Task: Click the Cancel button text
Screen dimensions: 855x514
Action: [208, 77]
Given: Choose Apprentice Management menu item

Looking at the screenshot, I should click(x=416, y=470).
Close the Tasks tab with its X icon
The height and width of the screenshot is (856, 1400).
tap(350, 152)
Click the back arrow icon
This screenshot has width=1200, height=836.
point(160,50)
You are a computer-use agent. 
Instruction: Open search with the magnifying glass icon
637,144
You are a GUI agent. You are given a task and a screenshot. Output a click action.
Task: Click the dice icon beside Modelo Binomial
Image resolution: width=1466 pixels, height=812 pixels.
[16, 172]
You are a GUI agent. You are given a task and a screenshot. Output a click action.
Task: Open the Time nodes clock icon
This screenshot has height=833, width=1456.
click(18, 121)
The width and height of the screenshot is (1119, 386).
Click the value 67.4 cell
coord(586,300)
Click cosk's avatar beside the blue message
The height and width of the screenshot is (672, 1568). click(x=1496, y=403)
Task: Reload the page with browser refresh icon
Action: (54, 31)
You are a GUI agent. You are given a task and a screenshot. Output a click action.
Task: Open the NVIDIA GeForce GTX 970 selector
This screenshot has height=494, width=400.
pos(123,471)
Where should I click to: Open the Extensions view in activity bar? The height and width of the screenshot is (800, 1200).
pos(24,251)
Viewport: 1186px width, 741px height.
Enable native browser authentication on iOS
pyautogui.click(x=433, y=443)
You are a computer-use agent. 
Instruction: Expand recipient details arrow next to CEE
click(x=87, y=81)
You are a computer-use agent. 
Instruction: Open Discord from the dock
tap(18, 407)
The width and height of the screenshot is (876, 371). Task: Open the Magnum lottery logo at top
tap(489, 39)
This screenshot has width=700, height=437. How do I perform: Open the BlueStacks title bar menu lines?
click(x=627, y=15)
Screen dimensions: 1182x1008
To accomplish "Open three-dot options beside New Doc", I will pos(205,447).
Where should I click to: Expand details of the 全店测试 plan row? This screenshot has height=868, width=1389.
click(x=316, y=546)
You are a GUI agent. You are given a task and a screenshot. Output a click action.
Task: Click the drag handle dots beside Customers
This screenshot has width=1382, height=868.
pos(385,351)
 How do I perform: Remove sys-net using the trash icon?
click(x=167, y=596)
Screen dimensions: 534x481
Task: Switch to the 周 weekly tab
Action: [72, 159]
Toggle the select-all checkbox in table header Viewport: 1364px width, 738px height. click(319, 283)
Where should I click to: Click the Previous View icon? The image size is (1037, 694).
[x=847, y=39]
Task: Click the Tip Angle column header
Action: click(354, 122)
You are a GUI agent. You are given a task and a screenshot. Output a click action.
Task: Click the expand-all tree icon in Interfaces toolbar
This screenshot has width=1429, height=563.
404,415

Task to complete
Return each line of the listing above that contains the word "details". Treat uppercase and lowercase letters as different.

Solution for this exercise
Instruction: Expand recipient details arrow next to CEE
Where should I click to: Expand details of the 全店测试 plan row? This screenshot has height=868, width=1389.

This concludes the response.